MATERIAL TO PROCESS START

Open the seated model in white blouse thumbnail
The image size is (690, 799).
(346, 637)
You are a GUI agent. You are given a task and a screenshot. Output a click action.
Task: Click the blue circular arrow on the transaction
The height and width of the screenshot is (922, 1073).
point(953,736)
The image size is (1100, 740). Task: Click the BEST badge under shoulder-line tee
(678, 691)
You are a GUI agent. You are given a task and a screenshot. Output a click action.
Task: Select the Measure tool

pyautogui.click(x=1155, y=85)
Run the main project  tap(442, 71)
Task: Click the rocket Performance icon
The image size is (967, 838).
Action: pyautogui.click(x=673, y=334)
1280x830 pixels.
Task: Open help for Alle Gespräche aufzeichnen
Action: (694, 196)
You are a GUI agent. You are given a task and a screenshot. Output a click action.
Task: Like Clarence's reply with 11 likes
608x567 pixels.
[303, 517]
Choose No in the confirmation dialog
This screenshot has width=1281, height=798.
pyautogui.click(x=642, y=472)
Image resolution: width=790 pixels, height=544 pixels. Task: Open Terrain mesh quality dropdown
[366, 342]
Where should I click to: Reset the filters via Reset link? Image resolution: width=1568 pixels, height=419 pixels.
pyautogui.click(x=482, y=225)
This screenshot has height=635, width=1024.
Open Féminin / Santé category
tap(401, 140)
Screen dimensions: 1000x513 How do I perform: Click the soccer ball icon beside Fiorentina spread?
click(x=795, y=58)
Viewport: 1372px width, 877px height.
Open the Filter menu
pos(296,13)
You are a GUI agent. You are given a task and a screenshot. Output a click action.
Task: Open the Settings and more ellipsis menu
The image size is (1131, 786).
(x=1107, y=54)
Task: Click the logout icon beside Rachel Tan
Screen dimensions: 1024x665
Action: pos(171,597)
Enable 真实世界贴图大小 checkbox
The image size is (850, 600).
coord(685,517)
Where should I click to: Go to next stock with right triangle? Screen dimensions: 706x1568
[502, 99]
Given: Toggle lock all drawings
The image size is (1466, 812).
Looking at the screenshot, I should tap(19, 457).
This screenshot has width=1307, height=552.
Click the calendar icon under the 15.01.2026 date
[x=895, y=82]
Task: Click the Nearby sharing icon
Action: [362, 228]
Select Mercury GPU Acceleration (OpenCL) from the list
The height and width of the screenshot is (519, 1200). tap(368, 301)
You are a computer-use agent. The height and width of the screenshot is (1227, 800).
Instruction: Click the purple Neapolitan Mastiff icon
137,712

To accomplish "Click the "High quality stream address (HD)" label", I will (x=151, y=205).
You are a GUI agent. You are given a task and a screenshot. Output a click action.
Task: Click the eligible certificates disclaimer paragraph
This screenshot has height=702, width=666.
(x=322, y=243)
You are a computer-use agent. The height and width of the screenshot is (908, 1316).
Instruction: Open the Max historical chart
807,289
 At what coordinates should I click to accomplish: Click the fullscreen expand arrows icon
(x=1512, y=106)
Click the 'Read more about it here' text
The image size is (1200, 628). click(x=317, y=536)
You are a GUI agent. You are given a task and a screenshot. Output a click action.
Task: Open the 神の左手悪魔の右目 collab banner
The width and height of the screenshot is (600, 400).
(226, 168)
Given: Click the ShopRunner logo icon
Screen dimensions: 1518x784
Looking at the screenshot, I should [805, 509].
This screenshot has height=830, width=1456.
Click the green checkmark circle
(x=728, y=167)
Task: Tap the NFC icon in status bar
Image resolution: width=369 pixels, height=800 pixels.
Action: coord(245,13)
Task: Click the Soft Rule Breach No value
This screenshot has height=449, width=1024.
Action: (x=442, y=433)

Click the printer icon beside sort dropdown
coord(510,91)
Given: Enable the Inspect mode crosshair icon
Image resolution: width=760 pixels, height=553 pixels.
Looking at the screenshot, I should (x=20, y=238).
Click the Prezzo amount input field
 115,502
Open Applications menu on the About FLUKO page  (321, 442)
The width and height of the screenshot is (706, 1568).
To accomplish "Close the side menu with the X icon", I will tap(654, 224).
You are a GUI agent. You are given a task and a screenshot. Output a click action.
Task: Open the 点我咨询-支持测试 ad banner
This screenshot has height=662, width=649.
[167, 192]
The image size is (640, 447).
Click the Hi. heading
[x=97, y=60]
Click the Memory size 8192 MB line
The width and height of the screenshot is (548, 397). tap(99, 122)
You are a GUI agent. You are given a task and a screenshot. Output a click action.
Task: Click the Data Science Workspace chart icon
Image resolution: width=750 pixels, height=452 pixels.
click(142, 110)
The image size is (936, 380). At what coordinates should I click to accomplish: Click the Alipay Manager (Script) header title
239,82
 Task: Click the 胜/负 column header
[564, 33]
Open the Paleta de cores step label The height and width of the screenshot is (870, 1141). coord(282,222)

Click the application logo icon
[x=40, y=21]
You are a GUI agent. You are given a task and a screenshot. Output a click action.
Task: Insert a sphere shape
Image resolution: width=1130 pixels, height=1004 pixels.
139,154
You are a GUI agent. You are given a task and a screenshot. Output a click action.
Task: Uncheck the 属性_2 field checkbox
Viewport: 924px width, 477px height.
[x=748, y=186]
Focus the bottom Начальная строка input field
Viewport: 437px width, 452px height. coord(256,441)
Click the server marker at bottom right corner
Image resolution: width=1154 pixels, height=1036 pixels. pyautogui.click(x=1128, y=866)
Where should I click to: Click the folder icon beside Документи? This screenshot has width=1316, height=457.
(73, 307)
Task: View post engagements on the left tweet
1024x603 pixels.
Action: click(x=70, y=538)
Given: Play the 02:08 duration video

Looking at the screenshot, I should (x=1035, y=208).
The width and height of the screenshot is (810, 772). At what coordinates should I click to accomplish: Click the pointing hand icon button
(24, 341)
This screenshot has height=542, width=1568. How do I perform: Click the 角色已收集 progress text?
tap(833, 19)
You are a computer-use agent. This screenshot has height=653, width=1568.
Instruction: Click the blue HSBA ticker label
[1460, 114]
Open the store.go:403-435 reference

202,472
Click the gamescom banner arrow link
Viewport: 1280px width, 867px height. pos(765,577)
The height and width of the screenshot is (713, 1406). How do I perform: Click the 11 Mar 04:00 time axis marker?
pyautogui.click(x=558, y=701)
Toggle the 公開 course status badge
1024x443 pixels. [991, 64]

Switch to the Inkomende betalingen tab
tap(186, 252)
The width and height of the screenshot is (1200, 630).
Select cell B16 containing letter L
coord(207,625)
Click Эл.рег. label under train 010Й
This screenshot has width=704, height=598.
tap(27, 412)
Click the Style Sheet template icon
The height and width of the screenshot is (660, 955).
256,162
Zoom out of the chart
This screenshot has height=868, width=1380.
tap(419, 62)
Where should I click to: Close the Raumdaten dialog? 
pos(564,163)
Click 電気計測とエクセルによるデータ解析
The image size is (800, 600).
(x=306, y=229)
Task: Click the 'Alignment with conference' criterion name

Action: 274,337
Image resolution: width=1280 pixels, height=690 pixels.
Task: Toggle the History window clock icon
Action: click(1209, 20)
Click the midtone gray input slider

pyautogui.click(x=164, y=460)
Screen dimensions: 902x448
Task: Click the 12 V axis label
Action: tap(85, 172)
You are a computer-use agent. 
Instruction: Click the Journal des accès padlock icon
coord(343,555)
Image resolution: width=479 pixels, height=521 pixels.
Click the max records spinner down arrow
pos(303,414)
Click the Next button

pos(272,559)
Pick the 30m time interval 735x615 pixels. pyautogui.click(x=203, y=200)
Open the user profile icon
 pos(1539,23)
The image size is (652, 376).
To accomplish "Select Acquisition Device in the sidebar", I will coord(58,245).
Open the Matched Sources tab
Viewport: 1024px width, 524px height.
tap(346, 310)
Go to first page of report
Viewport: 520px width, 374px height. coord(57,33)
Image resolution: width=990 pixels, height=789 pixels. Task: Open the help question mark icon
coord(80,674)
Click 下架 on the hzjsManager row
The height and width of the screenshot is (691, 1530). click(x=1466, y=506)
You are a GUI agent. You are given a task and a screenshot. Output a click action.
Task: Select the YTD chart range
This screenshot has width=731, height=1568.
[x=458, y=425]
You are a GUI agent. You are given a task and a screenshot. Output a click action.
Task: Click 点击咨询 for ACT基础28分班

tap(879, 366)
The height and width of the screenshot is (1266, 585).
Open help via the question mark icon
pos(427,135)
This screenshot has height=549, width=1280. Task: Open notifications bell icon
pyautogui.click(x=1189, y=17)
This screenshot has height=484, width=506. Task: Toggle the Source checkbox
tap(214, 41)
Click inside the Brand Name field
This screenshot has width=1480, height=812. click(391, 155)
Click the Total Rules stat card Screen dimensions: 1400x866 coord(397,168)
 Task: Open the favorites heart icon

MATERIAL TO PROCESS END

**EXERCISE DETAILS:** Take the lines above from the one containing "1024x603 pixels." to the one containing "You are a computer-use agent. This" and retype them exactly, both ends included, with nothing added.

**EXERCISE ANSWER:**
1024x603 pixels.
Action: click(x=70, y=538)
Given: Play the 02:08 duration video

Looking at the screenshot, I should (x=1035, y=208).
The width and height of the screenshot is (810, 772). At what coordinates should I click to accomplish: Click the pointing hand icon button
(24, 341)
This screenshot has height=542, width=1568. How do I perform: Click the 角色已收集 progress text?
tap(833, 19)
You are a computer-use agent. This screenshot has height=653, width=1568.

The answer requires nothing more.